About a year ago, CSSEdit by MacRabbit had a lot of buzz. It was a decent editor in its own right and had a wonderful webpage preview feature that let you see at a glance the current object, its margins and padding, and its hierarchy of containers.

I got CSSEdit as part of the 2008 MacHeist bundle, but didn’t expect to use it1. I spend a lot of time in TextMate, and I have my copy of it customized just so; using another editor for anything more than a sentence or two is uncomfortable.

This recent thread on the TextMate mailing list reminded me of CSSEdit. I’ve been doing some web development in the past week and have gotten stuck in this cycle:

I realized that CSSEdit’s preview, which is updated automatically whenever the underlying files change, would break me out of this cycle of context switching and let me work more efficiently. And if I combined CSSEdit with TextMate’s Edit in TextMate… feature, I could keep working in the editor I was comfortable with. The procedure is:

  1. Open the files and preview in CSSEdit.
  2. With the cursor in the CSS file, choose Edit in TextMate… from the Edit menu.
  3. Edit in TextMate as usual. The CSSEdit editor and preview windows are updated whenever there’s a Save in TM.
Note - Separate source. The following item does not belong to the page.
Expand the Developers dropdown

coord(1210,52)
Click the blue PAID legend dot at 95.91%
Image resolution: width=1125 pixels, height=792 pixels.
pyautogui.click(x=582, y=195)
There is no context switching; the TextMate window retains focus throughout, and the CSSEdit windows update in the background. On the screen of my 24-inch iMac, it’s very easy to have the TM editing window and the CSSEdit preview window side by side.

One thing I have to be careful of: in this setup, a Save in TM does not save the file to disk, it “saves” it to the CSSEdit editing window. Every once in a while I have to bring CSSEdit to the foreground and do a Save from it to get the changes written to disk. But that’s relatively rare—nothing like the rapid back-and-forthing with every experimental change as before2.

I certainly don’t do enough web development to justify buying CSSEdit for this niche use, but since it was included with a bundle I was buying anyway, the helping hand it’s given me has been a nice bonus.

Tags:


  1. For me, Pixelmator, 1Password, and, surprisingly, AppZapper were the jewels in last year’s MacHeist. I had high hopes for VectorDesigner, too, but it’s been a real disappointment. 

  2. If you’re inclined to tell me about a great Firefox plugin that will do away with CSSEdit as an intermediary, don’t bother. I used Firefox for years on Linux and Windows, and it’s clearly the best browser on both those platforms. But it just seems clumsy on a Mac, and I won’t use it despite its many advantages.